In the data below, begin at the line with "Image resolution: width=809" and stop after the line with "Viewport: 1365px width, 624px height."; output those lines exactly and no pictures.

Records supplied »
↓
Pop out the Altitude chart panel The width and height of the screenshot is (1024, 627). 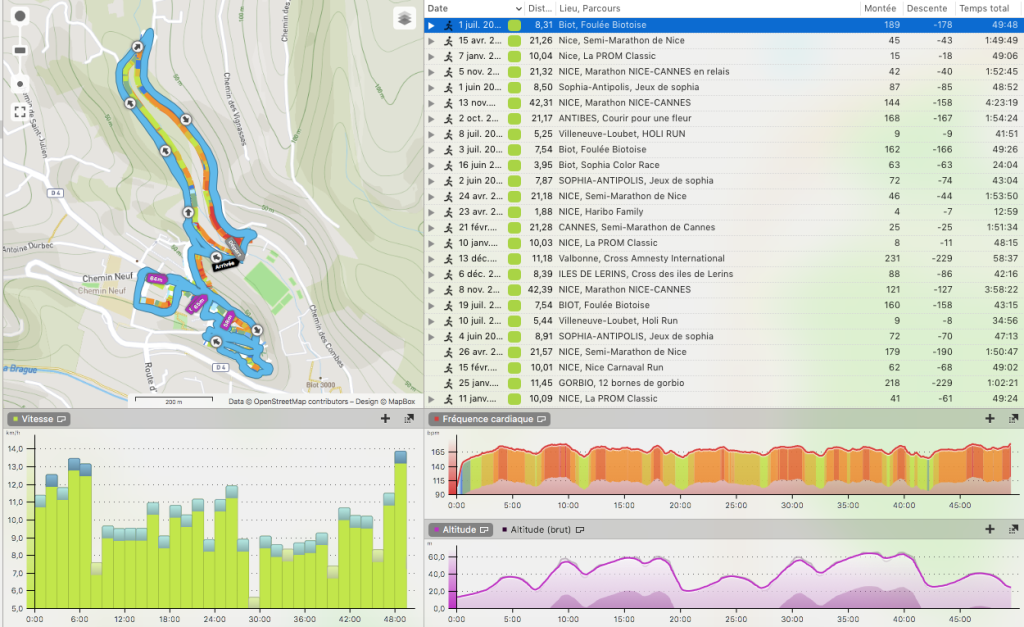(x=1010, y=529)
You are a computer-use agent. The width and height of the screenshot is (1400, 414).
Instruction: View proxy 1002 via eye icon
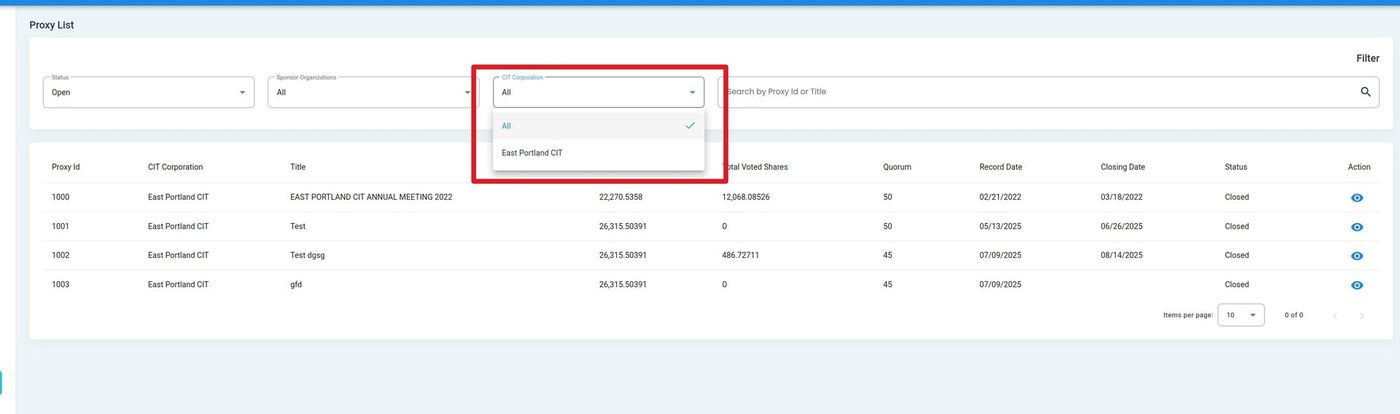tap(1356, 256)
↑
↓
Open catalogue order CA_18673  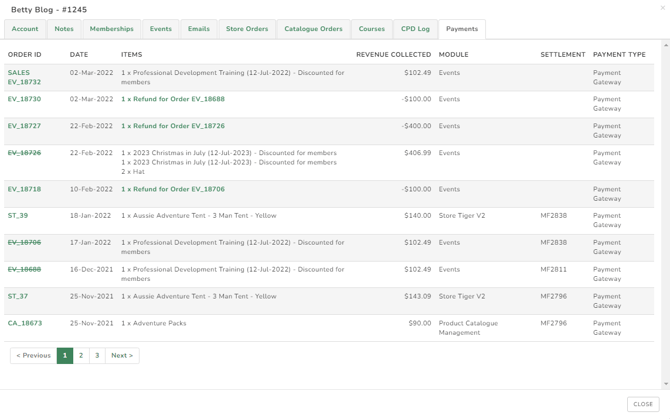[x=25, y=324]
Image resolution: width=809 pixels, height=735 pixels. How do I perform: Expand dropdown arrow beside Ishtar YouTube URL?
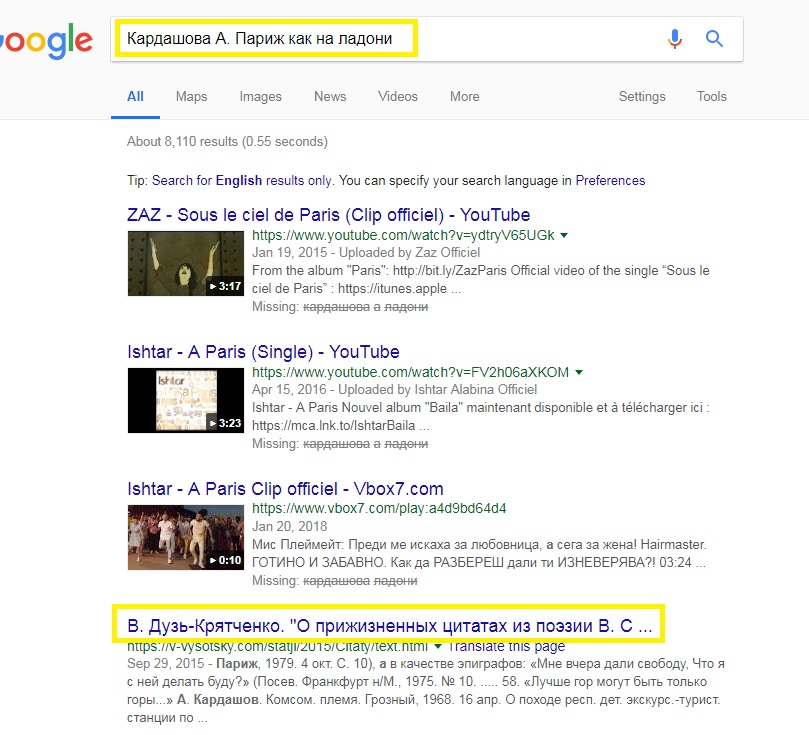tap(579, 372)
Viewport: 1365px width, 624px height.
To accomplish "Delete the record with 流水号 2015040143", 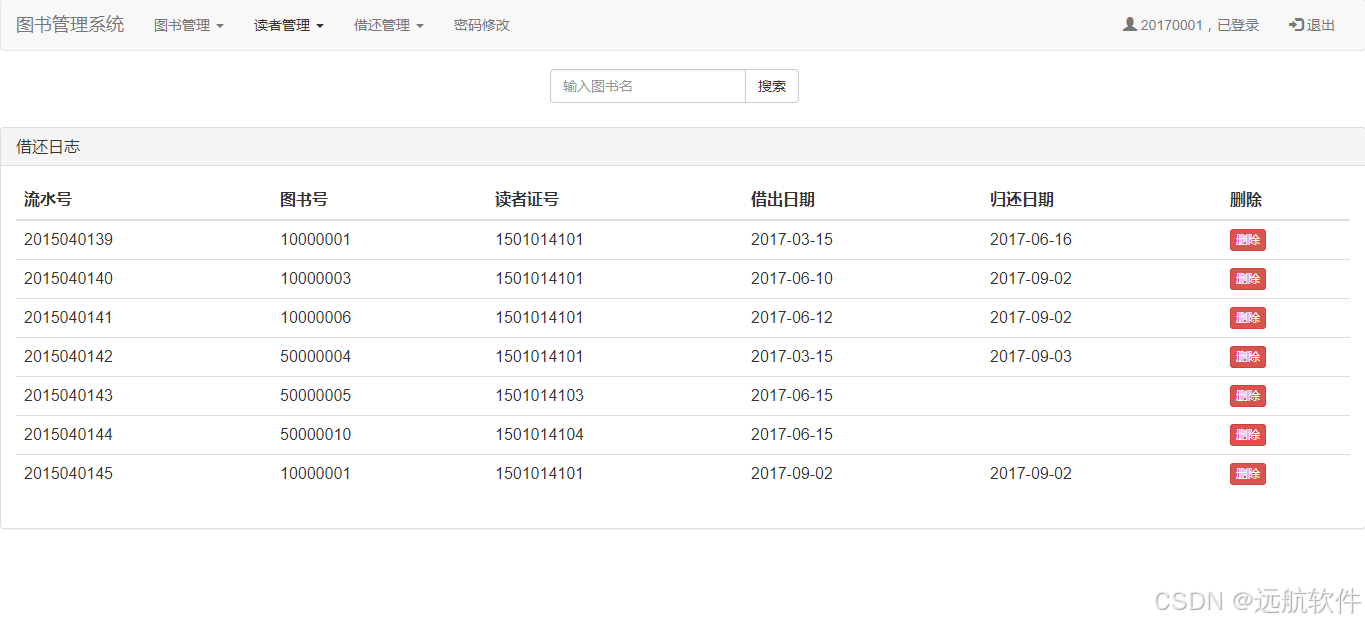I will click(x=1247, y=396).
↑
Written answer »
Image resolution: width=809 pixels, height=735 pixels. How do I perform: Expand dropdown arrow beside Ishtar YouTube URL?
tap(579, 372)
Viewport: 1365px width, 624px height.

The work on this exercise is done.